**AIM OF THE TASK:** Count the lines in the entries below that contain the string "bolt" with the same capitalization. Reply with only the number.

**MATERIAL:**

──────

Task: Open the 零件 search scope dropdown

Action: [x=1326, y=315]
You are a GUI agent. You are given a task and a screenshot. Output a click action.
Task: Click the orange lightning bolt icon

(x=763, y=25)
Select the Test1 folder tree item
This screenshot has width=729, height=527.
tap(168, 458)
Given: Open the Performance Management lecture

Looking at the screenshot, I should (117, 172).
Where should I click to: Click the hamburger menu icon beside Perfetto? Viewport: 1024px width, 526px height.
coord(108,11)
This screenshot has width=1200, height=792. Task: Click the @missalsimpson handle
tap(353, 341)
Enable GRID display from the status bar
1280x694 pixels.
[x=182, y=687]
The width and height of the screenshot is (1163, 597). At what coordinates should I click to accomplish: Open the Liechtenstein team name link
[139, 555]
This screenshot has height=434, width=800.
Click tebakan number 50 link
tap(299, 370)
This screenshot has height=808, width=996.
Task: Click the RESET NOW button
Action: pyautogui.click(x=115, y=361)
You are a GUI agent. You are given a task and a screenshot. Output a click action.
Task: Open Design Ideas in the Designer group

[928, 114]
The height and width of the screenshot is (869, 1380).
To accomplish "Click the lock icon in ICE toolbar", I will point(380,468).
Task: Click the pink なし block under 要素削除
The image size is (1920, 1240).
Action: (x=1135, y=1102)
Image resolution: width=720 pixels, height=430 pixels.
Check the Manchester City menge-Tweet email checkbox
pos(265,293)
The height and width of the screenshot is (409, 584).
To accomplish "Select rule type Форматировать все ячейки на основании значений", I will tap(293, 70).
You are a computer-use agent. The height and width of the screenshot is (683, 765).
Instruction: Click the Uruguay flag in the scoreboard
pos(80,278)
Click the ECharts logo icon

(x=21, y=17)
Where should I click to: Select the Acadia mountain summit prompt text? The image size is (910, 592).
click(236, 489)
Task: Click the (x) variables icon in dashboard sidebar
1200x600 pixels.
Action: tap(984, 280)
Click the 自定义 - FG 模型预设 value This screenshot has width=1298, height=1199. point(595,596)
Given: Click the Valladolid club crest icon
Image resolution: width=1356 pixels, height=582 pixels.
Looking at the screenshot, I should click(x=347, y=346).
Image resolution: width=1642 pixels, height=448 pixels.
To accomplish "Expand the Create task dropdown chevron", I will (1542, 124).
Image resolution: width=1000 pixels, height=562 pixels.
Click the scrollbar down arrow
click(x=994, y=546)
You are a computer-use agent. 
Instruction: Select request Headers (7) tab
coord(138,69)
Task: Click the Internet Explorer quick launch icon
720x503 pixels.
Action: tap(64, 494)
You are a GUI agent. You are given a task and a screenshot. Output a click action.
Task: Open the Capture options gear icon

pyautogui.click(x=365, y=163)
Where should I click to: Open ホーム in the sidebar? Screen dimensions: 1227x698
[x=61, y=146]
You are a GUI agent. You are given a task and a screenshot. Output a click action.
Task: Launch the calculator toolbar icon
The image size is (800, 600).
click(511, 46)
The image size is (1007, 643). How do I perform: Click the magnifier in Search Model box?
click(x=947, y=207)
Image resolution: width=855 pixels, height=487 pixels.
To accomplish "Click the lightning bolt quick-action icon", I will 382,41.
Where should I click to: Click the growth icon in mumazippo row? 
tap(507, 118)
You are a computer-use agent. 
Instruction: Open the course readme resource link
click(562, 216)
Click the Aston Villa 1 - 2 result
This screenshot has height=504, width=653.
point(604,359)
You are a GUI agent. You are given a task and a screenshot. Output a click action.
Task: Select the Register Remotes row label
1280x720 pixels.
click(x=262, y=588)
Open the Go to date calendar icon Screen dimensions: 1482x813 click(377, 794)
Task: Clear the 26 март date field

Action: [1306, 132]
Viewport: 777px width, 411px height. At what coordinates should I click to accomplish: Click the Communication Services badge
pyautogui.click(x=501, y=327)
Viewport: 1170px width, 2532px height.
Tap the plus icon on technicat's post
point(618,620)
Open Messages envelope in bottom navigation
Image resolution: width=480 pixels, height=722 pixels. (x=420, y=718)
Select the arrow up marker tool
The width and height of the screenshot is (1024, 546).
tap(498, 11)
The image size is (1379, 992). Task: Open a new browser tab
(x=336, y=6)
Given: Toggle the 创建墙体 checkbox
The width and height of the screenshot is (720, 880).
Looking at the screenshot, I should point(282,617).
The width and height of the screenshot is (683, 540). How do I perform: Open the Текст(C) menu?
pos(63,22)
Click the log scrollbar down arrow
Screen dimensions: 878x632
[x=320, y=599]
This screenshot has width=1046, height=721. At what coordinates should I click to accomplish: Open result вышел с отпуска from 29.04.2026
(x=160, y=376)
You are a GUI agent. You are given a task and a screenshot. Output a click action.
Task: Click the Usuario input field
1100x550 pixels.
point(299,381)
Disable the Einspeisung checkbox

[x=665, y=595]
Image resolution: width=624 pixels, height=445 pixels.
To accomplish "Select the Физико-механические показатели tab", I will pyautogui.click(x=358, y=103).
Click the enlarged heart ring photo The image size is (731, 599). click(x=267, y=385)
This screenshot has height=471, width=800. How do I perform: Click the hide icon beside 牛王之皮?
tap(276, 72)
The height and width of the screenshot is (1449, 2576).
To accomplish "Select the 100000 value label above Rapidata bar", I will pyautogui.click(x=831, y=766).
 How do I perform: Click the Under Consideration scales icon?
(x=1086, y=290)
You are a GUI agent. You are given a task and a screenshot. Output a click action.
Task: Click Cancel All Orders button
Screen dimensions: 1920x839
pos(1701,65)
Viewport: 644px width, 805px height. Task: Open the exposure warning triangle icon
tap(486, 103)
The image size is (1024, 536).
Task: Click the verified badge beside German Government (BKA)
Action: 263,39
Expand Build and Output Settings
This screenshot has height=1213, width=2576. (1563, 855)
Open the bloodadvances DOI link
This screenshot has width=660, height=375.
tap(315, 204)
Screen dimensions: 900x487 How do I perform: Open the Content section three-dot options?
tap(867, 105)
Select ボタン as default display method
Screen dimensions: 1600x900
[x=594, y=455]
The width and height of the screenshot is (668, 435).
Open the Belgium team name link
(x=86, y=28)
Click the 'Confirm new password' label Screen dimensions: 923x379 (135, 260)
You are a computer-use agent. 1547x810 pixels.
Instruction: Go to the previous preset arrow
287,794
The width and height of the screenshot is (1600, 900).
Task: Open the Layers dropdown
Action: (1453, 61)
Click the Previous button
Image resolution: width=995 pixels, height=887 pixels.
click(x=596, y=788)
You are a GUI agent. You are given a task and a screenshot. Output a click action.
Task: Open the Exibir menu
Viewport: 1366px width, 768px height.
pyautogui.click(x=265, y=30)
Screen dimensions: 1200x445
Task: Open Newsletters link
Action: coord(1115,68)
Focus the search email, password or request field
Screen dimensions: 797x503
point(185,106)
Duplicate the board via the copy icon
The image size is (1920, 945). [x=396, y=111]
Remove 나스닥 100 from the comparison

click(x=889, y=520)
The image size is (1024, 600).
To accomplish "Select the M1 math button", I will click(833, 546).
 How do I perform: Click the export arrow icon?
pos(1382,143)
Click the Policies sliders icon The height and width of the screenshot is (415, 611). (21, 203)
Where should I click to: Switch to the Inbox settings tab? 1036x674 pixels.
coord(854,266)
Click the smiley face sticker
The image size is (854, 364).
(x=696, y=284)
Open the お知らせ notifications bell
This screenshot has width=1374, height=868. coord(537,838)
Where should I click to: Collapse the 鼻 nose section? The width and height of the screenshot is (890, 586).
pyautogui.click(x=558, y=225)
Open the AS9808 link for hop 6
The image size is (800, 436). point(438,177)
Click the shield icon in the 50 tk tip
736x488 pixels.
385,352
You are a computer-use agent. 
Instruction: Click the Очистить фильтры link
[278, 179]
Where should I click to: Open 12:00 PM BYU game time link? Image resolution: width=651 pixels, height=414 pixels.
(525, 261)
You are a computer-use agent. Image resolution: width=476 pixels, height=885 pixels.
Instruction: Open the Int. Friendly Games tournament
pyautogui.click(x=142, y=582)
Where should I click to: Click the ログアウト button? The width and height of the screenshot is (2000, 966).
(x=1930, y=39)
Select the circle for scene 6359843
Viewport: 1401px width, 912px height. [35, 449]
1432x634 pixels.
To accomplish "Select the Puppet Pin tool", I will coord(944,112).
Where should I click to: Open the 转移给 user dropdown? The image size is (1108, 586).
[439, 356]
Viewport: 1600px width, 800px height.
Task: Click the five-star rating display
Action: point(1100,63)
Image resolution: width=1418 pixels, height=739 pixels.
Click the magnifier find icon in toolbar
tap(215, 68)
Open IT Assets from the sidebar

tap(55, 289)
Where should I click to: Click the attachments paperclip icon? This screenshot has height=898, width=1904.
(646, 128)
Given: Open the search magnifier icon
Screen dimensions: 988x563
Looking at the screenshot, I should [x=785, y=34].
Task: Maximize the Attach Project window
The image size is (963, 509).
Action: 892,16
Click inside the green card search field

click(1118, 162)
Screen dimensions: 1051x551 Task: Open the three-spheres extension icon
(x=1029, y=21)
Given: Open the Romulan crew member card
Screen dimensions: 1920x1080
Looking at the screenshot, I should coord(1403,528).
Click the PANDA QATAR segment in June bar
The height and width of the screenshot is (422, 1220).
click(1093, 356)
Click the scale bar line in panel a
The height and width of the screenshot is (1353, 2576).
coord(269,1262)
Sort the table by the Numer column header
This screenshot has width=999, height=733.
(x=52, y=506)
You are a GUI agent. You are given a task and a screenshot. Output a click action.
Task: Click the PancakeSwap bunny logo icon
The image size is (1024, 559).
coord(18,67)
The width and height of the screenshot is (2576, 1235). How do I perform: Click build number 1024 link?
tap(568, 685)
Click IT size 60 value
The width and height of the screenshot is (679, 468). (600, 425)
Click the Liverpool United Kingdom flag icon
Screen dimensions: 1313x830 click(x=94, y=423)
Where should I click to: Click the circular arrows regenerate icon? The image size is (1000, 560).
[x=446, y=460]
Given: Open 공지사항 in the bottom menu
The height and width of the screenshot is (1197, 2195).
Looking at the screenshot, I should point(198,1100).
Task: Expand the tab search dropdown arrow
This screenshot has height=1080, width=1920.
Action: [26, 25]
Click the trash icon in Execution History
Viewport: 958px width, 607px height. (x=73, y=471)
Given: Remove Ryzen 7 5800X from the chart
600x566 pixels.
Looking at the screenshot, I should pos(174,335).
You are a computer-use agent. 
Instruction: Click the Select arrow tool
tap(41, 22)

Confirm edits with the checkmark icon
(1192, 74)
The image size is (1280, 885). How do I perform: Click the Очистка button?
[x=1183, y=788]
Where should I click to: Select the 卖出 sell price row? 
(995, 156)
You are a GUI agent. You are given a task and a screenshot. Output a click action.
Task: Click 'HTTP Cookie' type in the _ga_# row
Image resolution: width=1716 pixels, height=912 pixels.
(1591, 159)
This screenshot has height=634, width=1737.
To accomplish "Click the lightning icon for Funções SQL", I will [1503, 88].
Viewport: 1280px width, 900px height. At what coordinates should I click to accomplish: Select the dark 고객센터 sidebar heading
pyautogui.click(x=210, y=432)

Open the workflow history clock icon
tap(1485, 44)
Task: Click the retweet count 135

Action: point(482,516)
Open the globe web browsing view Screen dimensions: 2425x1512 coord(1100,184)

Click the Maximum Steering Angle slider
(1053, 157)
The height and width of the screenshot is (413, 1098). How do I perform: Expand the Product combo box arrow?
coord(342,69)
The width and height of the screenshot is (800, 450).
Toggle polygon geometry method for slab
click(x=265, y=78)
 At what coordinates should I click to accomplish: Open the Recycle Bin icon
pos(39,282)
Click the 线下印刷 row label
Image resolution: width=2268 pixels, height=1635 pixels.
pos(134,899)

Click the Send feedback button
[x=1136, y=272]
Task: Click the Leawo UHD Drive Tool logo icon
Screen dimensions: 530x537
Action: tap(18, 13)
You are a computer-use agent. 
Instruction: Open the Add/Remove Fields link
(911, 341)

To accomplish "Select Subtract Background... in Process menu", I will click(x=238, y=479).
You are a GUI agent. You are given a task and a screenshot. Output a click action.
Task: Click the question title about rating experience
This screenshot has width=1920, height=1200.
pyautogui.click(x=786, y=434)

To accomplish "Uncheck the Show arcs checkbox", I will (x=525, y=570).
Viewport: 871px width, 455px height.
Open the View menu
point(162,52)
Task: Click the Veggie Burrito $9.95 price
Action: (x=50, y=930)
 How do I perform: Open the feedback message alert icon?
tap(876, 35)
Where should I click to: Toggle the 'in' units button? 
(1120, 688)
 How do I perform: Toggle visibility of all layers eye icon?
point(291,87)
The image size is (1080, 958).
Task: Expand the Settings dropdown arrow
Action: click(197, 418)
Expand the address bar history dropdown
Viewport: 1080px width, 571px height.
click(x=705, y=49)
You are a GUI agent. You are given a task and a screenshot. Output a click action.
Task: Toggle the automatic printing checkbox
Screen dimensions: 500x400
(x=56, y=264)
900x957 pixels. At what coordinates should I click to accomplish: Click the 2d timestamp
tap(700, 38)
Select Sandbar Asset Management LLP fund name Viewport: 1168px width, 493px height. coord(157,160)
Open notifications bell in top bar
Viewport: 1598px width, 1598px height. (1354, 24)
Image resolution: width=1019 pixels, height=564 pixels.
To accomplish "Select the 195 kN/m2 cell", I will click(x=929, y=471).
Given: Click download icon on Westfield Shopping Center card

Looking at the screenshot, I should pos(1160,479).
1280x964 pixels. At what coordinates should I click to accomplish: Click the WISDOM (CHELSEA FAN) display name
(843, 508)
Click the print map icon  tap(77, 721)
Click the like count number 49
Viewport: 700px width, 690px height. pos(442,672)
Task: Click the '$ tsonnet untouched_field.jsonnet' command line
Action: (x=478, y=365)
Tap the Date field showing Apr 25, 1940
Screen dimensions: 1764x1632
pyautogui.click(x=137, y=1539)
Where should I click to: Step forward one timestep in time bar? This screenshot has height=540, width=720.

──────

**TASK RESPONSE:** 2